Un détenu palestinien de Jérusalem-Est occupée récemment libéré, qui s'est entretenu avec Amnesty International sous couvert d'anonymat, a expliqué que les interrogateurs israéliens l'avaient soumis, ainsi que d'autres détenus du Russian Compound (al Maskoubiyeh), un centre de détention de Jérusalem, à de violents passages à tabac qui lui ont laissé des ecchymoses et trois côtes cassées. Il a également souligné que les interrogateurs de la police israélienne les frappaient continuellement sur la tête en leur criant de toujours garder la tête baissée, tout en leur ordonnant de « faire l'éloge d'Israël et de maudire le Hamas ».  Il a ajouté : « même lorsque l'un des 12 détenus qui se trouvaient avec nous dans la cellule a fait cela, les coups et l'humiliation n'ont pas cessé. »  

Depuis le 7 octobre, selon les autorités israéliennes, quatre détenus palestiniens sont morts dans des centres de détention israéliens dans des circonstances qui n'ont pas encore fait l'objet d'une enquête impartiale. Deux de ces quatre personnes sont des travailleurs de la bande de Gaza occupée, détenus au secret par l'armée israélienne dans des centres de détention militaires, et dont le décès n'a été rendu public par l'armée qu'à la suite d'une enquête menée par le journal israélien Haaretz.

En vertu du droit international, la torture et les autres mauvais traitements infligés à des personnes protégées dans un territoire occupé constituent un crime de guerre. La détention de personnes protégées en dehors du territoire occupé, comme c'est le cas des prisonniers palestiniens du TPO détenus en Israël, constitue également une violation du droit international humanitaire, car elle équivaut à un transfert forcé. 

Traitements inhumains et dégradants dans les prisons 

L'administration pénitentiaire israélienne a informé le groupe de défense des droits humains HaMoked qu'au 1er novembre, elle détenait 6809 prisonniers et prisonnières palestinien·ne·s. Le 31 octobre, les autorités israéliennes ont prolongé d'un mois « l'état d'urgence dans les prisons » qui accorde au ministre israélien de la sécurité nationale des pouvoirs pratiquement illimités. Elles peuvent ainsi refuser aux prisonniers et prisonnières condamné·e·s l'accès aux visites d'avocat·e·s et de membres de la famille, pour détenir les détenu·e·s dans des cellules surpeuplées, pour les priver d'exercice en plein air et pour imposer des mesures cruelles de punition collective telles que la coupure d'eau et d'électricité pendant de longues heures.

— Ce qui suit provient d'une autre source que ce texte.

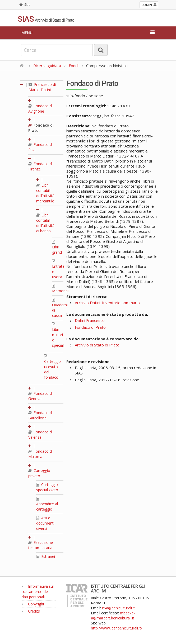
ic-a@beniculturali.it (118, 608)
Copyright (33, 604)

Le Comité international de la Croix-Rouge a confirmé que, depuis le 7 octobre, les prisonniers palestiniens n'ont pas pu entrer en contact avec leurs familles et leurs avocats. Sanaa Salameh, l'épouse de Walid Daqqah, un prisonnier palestinien en phase terminale de maladie, a déclaré à Amnesty International que depuis le 7 octobre, ni elle ni l'avocat de Walid Daqqah n'ont été autorisés à le voir ou à recevoir des informations sur son état de santé. « Je ne sais pas s'il reçoit les soins médicaux dont il a besoin ; je n'ai absolument aucun contact avec lui, je n'ai même pas une bribe d'information pour me réconforter », a-t-elle déclaré à Amnesty International.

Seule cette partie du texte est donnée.